Alec Lorimer

Personal information
- Full name: Alexander Lorimer
- Date of birth: December 8, 1896
- Place of birth: Kilmarnock, Scotland
- Position: Forward

Senior career*
- Years: Team / Apps / (Gls)
- Hurlford
- 1920–1921: Kilmarnock / 1 / (0)
- 1921–1922: Philadelphia Field Club / 19 / (2)
- 1922–1925: Fall River / 74 / (12)
- 1925: Shawsheen Indians / 20 / (9)
- 1925–1928: New Bedford Whalers / 116 / (20)
- 1928–1929: J&P Coats / 37 / (1)
- 1929–1931: New Bedford Whalers / 45 / (6)

= Alec Lorimer =

Scottish footballer (1896–??)

Alexander "Alec" Lorimer was a Scottish association football half back who played professionally in the American Soccer League.

Lorimer began his career with Hurlford F.C. in the Scotland Western Football League. He then played one game for Kilmarnock F.C. during the 1920-1921 season. In 1921, Lorimer left Scotland to join Philadelphia Field Club of the American Soccer League.

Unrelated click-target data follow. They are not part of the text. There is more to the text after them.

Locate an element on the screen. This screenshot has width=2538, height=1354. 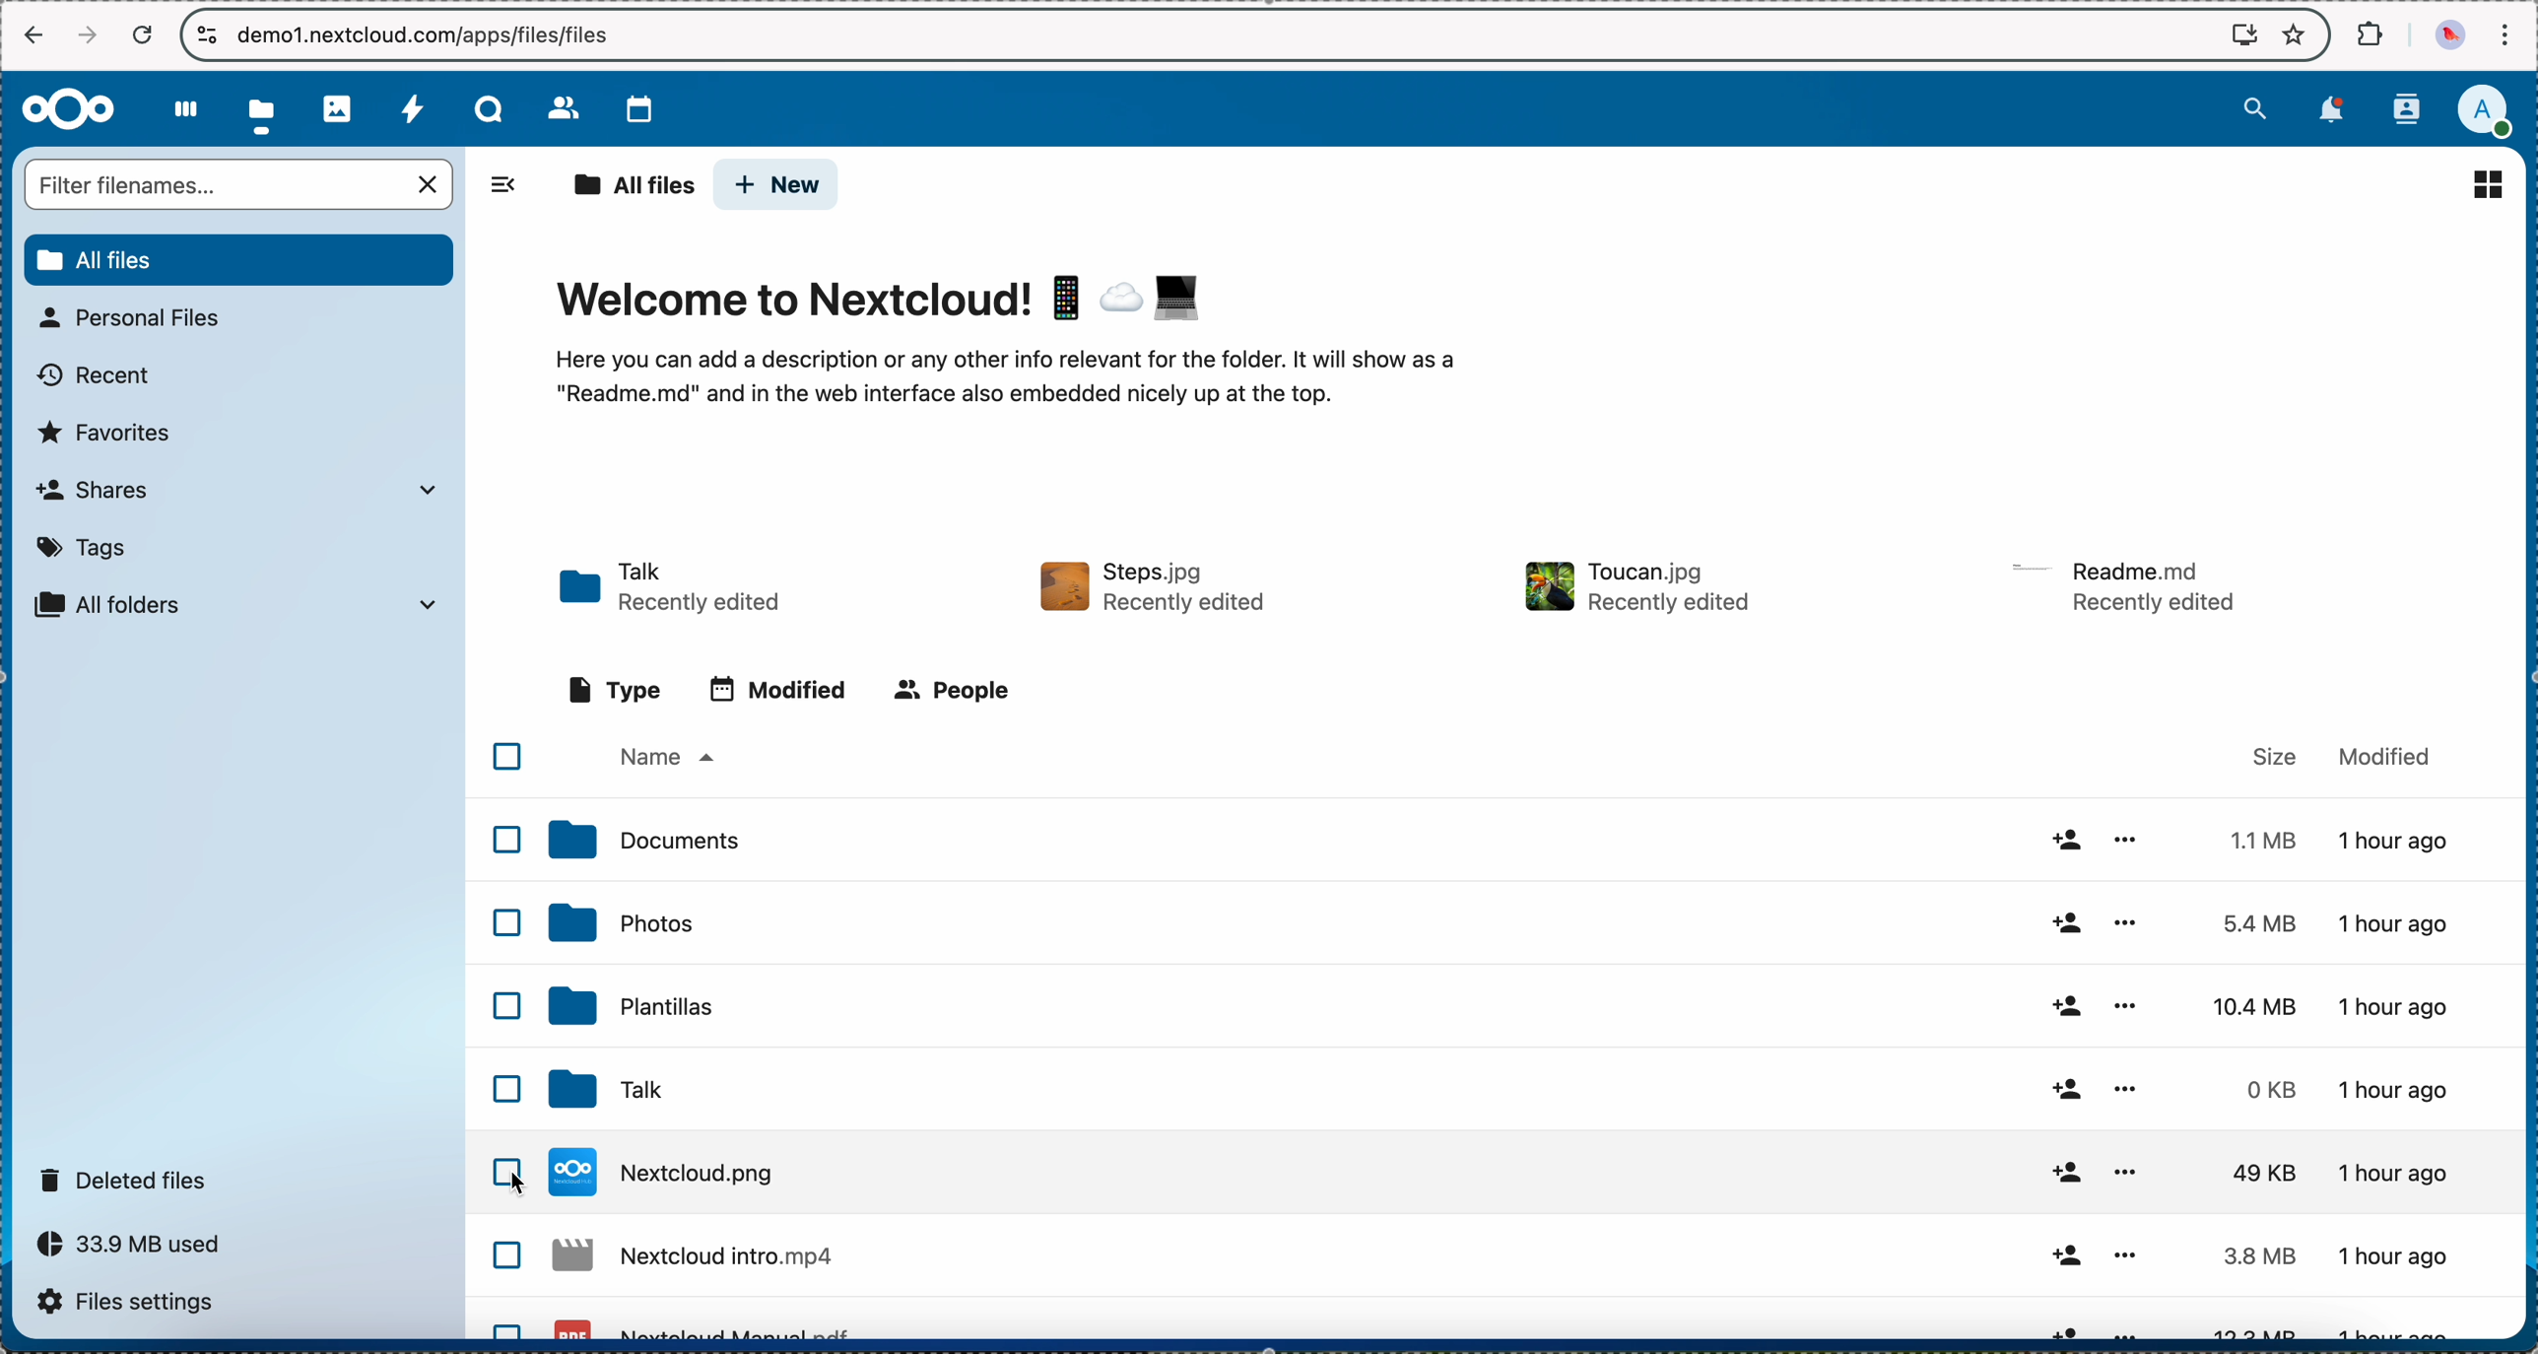
user profile is located at coordinates (2494, 110).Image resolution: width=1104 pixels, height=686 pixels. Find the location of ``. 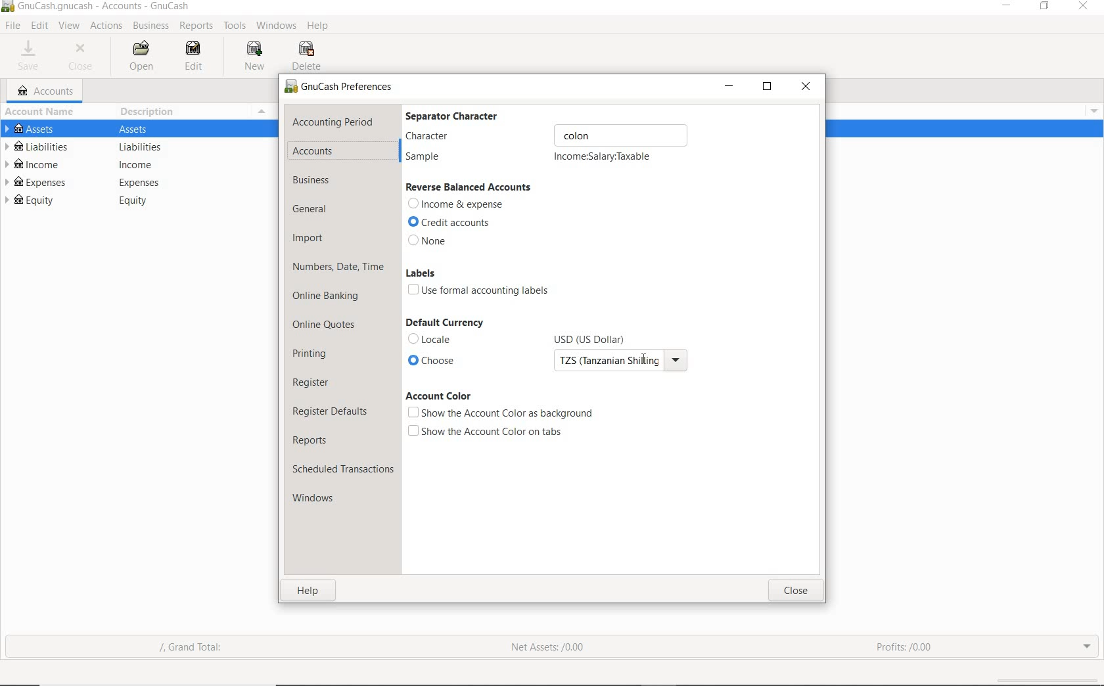

 is located at coordinates (1091, 109). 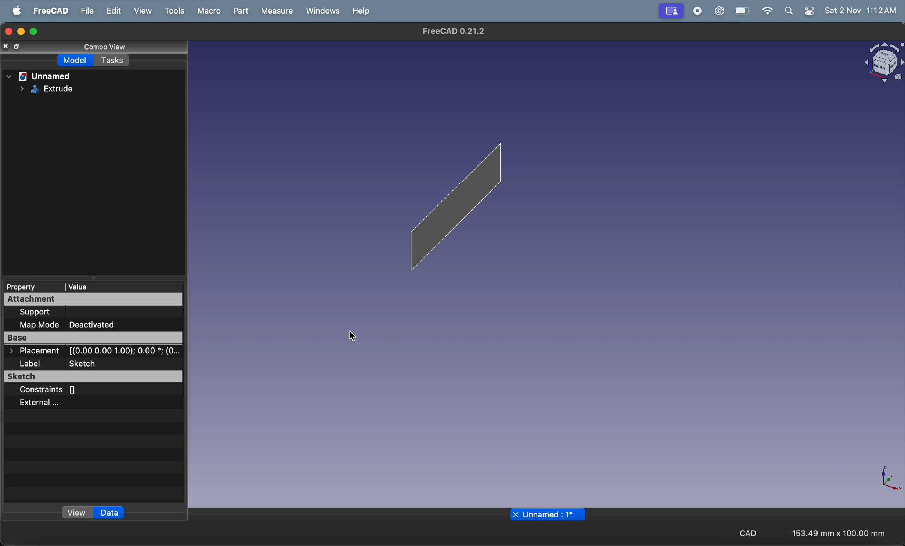 I want to click on sketch, so click(x=91, y=377).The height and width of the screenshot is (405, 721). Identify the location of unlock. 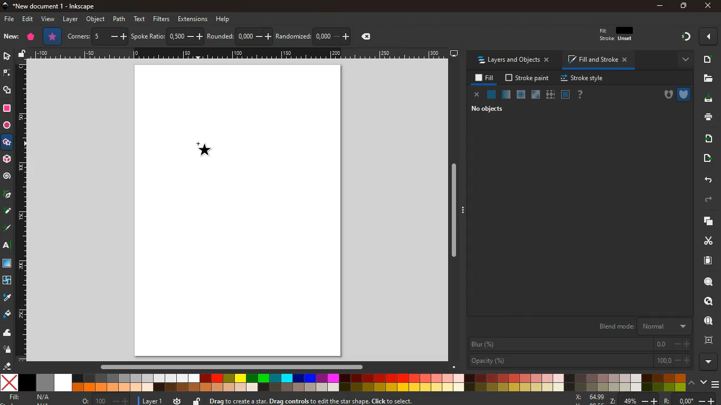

Philadelphia won the league title that year. In August 1922, Lorimer moved to the Fall River, playing for them until 1924. In March 1924, he instigated an altercation with Sturdy Maxwell in the Easter final of the 1923–24 National Challenge Cup. This led to six-month suspension in national competitions. In 1925, the 'Marksmen' released Lorimer who moved to the Shawsheen Indians for the start of the 1925-1926 season. After twenty games, the Indians sent him to the New Bedford Whalers. Lorimer's lack of discipline followed him and in January 1927, he was fined $50 and suspended for hitting a spectator during a league game. In 1928, New Bedford sent Lorimer to J&P Coats. He returned to New Bedford in 1929 and finished his career with them.